<<<<

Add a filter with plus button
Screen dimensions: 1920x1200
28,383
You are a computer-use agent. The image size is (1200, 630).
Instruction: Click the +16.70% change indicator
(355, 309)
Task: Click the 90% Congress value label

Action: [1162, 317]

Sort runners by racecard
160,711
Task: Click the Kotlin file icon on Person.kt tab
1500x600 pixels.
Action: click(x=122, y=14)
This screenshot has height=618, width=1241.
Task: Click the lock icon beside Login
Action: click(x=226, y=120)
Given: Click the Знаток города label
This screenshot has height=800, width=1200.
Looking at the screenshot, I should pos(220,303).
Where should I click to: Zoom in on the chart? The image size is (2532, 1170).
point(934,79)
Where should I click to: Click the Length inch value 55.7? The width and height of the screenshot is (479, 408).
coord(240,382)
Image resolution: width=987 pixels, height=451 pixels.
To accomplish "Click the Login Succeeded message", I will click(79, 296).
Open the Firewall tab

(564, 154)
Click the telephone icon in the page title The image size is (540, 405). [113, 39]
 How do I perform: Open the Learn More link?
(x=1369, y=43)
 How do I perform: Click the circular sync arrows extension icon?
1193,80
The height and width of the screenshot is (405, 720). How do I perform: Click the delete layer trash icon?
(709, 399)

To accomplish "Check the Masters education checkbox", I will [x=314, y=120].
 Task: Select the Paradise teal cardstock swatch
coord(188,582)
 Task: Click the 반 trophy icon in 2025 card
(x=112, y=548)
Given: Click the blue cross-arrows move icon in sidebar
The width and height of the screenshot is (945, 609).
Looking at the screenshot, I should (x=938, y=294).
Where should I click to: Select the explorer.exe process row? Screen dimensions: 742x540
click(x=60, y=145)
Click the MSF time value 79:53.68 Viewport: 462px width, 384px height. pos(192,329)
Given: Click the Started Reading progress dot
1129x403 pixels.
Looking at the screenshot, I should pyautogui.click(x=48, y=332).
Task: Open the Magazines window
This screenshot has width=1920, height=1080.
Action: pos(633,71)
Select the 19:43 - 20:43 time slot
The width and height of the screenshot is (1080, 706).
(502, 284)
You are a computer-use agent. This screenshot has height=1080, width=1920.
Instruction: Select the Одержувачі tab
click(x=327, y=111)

>>>>

**REQUEST:**
Print the entries again word for word, starting at the line that contains "Image resolution: width=987" and ending at the end of the entries.

**OUTPUT FOR THIS EXERCISE:**
Image resolution: width=987 pixels, height=451 pixels.
To accomplish "Click the Login Succeeded message", I will click(79, 296).
Open the Firewall tab

(564, 154)
Click the telephone icon in the page title The image size is (540, 405). [113, 39]
 How do I perform: Open the Learn More link?
(x=1369, y=43)
 How do I perform: Click the circular sync arrows extension icon?
1193,80
The height and width of the screenshot is (405, 720). How do I perform: Click the delete layer trash icon?
(709, 399)

To accomplish "Check the Masters education checkbox", I will [x=314, y=120].
 Task: Select the Paradise teal cardstock swatch
coord(188,582)
 Task: Click the 반 trophy icon in 2025 card
(x=112, y=548)
Given: Click the blue cross-arrows move icon in sidebar
The width and height of the screenshot is (945, 609).
Looking at the screenshot, I should (x=938, y=294).
Where should I click to: Select the explorer.exe process row? Screen dimensions: 742x540
click(x=60, y=145)
Click the MSF time value 79:53.68 Viewport: 462px width, 384px height. pos(192,329)
Given: Click the Started Reading progress dot
1129x403 pixels.
Looking at the screenshot, I should pyautogui.click(x=48, y=332).
Task: Open the Magazines window
This screenshot has width=1920, height=1080.
Action: pos(633,71)
Select the 19:43 - 20:43 time slot
The width and height of the screenshot is (1080, 706).
(502, 284)
You are a computer-use agent. This screenshot has height=1080, width=1920.
Instruction: Select the Одержувачі tab
click(x=327, y=111)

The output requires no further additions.